16/08/2018

                              Errance  


- Tue moi !
- Pardon ?
Péricles fut stupéfait par la déclaration de la chose. Passez la surprise, la terreur le gagna.
L’expression de son visage déformant ses traits, trahissait son effroi. 
Le spectre qui le considérait, n'avait pour seul vêtement qu'une grande robe blanche à capuche qui lui couvrait la tête, seuls deux orifices totalement noirs trônaient au milieu de son faciès. 
La chose d’un ton hilare surenchéri.
- Tue-moi, t'ai-je dit, as-tu un problème à comprendre une phrase à une variable ? Et bien, je vais en ajouter une deuxième, lança la chose irrité.
- C’est toi ou moi ! Simple comme concept, ne trouves-tu pas ? Même un abruti comme toi, devrait en saisir la teneur.
Péricles déglutit avec difficulté.
- Mais, vous êtes ... quoi ? 
- La bonne question n'est pas tant quoi, mais plutôt, qui, ne crois-tu pas ? Sombre crétin !
- Dis-moi Péricles, crois-tu aux Enfers et à ses démons ?
- Á défaut de la bible, j'ai bien tenté de lire Dante.
- Y as-tu tiré quelques enseignements au moins, mon pauvre ami ?
- Je ne suis pas votre ami, loin s'en faut ! protesta Péricles.
- Tu ne me réponds pas à ma question, éludé ne te servira à rien imbécile. Tu es bien à l'image de nombres de tes condisciples, un lâche, une faible, un misérable. Tu es un nuisible, une métastase ! Vous ne valez guère mieux que de la vermine à exterminer au lance-flamme.
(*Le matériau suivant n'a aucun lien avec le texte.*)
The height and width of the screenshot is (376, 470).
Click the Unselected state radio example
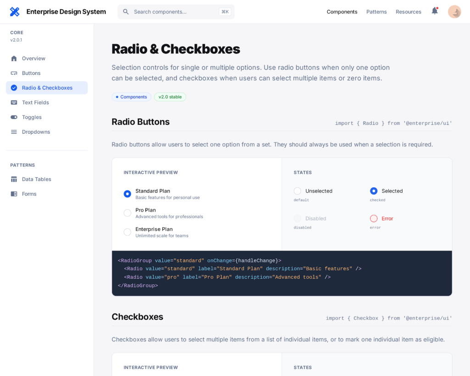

Si je le pouvais encore, je vomirais.
- Vous êtes complètement dingue !
- Ne vois-tu pas que je t'offre l'occasion de te repentir, de laver ton âme de ses souillures, d'être enfin digne ?
- L'absolution par le crime, drôle de...

Péricles n'eut pas le temps de finir sa phrase.
Instantanément, la chose se retrouva à porté de dents de son visage, il manqua de basculer. 
La chose par un assaut aussi soudain que violent, tenta de lacérer la tête de Péricles qui miraculeusement parvint à se retourner à temps, mais périclita en arrière.
De manière inexplicable, il fut plongé dans un bassin d’eau verdâtre à l’odeur nauséabonde qui empuantit immédiatement son cerveau.
Ses mains enserraient avec force le coup d’un homme qui se débattait sous le liquide répugnant. De corpulence moyenne, la tête complètement rasée, l'homme lutait pour ne pas mourir. Il n'avait ni pied, ni main. Son dos était orné d'un énorme tatouage représentant un spectre. 
Bien que surprit par la situation, Péricles ne relâcha pas sa funeste étreinte. Bien au contraire, il insista, serra les mâchoires à l’unisson de ses mains assassines. La mort n’était pas loin, il la sentait, il en avait le goût dans la bouche. Le corps qu’il contraignait depuis ce qui lui semblait un siècle, s’enfonçait peu à peu vers les ténèbres.
Un dernier soubresaut agita l'eau putride, puis rien, plus rien !
Les yeux exorbités, Péricles souriait. Entre ses jambes flottait un corps séparé de sa tête. Dans sa folle exécution, il avait décapité sa victime à la seule force de ses mains.

Les bras maintenant ballant, il contemplait ses doigts où était accroché à l'extrémité de ses ongles des petits morceaux de chair humaine. 
Un mince filet de sang coulait de ses narines, il suait à grosse gouttes.
Levant la tête puis les bras vers le ciel d'un noir d'encre, Péricles dans un haro tonitruant, vociféra, invectiva, hurla sa rage et sa haine, défiant le silence, la nuit et le vent.

Péricles écarquilla les yeux, il gisait sur son lit. II faisait nuit. La chaleur étouffait la pièce tout autant que son hôte. Il peinait à émerger du songe lugubre qui le réveilla un instant auparavant.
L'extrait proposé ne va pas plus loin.